Parker is currently working on projects for DOE, NASA, the Defense Advanced Research Projects Agency and Caterpillar.

photo: science and tech.

 
Lynne Parker
-- Photo Submitted

DOE wants to find better ways to attack its stores of hazardous and radioactive waste. NASA is investigating multi-robot missions to Mars to clear the way, and the land, for human visits. DARPA plans to use robot teams for urban operations, searching for evidence of terrorism in downtown buildings, for example. Caterpillar wants to use bulldozer robots to clear areas of land for surface mining in remote locations like northern Canada.

Parker is also beginning a project with the Army to develop robot teams to substitute for human scouting groups in missions such as the one to Kosovo last year.

Parker tests the Alliance system on four resident nomad robots -- named Ada, Alexandra, Edith and Grace for computer science's female pioneers -- in ORNL's Center for Engineering Science Advanced Research. ORNL has also gotten the first of a new shipment of robots more suited for outdoor endeavors. Picking up on the CESAR theme, they'll be named for the less notorious of Rome's emperors.

Rather than "hardwiring" the robots to complete certain tasks, Parker uses the software to gently prod them through their paces and teach them in the process.

The software helps the robots make decisions based on the information received through attached sensors and feedback received from other robots.

The software gives each robot the desire to complete the mission. "And incorporated within Alliance are motivations of behavior," Parker says. For example, if one robot learns that another robot is not completing its job, it will grows impatient to see the job finished.

Alliance then guides the malfunctioning robot to acquiesce, allowing the working robot to finish its job. The program gives robots different levels of impatience depending on their ability to do the work, she says.

"So that way you're able to have the robot that's best suited for a task to become impatient to perform that task before the ones that are not as well suited for it," Parker says. "But if the one that's best suited for it has a catastrophic failure and is not available, then the other robots that are left will still become impatient to perform that task."

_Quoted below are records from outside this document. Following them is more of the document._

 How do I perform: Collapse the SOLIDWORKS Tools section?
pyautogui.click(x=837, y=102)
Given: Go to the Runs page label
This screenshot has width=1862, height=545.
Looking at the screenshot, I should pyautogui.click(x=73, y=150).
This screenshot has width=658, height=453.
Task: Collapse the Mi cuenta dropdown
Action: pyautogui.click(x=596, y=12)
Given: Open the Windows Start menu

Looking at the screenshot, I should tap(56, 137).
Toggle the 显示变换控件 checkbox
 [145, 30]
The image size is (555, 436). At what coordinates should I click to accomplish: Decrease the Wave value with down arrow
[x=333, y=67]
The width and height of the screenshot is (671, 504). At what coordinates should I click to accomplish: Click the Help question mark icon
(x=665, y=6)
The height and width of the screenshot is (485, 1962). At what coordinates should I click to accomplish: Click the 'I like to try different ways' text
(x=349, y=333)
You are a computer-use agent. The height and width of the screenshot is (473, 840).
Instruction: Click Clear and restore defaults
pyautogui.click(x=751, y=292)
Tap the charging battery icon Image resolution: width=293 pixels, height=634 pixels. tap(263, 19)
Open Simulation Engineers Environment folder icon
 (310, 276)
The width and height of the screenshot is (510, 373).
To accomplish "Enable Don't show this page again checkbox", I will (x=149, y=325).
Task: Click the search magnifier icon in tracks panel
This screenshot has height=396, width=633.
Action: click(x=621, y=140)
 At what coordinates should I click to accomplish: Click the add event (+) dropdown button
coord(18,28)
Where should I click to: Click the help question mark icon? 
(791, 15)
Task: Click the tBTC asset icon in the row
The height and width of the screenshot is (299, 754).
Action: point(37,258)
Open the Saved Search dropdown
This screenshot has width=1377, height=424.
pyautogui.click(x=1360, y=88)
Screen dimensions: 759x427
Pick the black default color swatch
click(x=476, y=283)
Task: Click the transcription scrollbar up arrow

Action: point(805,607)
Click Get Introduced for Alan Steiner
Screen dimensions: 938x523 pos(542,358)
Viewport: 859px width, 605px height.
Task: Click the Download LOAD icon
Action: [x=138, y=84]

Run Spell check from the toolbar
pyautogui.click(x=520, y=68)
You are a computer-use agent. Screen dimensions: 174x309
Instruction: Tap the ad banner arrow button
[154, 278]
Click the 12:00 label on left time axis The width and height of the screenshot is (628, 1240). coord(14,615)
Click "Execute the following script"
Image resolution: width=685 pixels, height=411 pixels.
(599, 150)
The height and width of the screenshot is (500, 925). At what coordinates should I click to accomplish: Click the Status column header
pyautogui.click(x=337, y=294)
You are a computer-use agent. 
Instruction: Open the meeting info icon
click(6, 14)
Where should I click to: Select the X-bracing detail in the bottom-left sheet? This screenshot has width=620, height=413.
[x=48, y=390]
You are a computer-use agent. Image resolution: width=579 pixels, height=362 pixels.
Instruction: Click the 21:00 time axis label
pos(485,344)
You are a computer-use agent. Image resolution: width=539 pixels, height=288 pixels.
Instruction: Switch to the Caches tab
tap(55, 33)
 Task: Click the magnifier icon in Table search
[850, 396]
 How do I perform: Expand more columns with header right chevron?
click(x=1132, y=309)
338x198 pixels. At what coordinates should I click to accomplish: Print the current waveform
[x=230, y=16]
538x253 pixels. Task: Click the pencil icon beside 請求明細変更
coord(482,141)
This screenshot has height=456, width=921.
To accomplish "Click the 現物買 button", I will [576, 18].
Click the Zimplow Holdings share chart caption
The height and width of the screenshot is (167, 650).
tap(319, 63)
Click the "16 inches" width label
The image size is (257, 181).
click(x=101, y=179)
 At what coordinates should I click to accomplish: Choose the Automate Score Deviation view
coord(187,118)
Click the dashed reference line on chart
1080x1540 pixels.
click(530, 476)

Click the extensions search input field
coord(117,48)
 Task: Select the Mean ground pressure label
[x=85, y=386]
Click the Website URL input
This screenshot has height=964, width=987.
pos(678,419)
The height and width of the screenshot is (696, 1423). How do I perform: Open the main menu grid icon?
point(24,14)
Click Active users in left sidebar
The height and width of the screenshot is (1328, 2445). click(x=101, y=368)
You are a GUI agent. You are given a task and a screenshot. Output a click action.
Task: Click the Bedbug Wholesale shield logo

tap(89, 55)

In addition, Alliance teaches robots to adapt to their surroundings.

Take, for example, a group of robots assigned to mow a field, Parker says. If one robot has been assigned an area with patchy grass, it will learn to work differently than a robot mowing a lush section.

Robots can learn their work in two ways, says Parker. The "model-based" approach shows the robot what the solution to the problem should be. A "model-free" approach gives the robot no initial information but provides feedback throughout the process. "You say, 'You're doing great. You're hot. You're warm. You're cold,'" she says. "But we don't tell them in what way they could improve things. So they have to sort of figure out from experience ... ."

So far, the model-based approach achieves better results, Parker says. But researchers are hoping to develop programs that will set the robots free to find their own solutions.

"We would like for the robot team to figure out an approach that maybe we didn't think about," she says. "But the problem is that it's hard."

It will probably take at least a decade, she says, for robots to be able to learn complex tasks from the ground up. And computer scientists hope research on the human brain will shed light on ways to reproduce our ability to make quick observations and decisions in robots, she says.

It appears that the robots milling around the CESAR lab, like toddlers at playtime, have some growing up to do.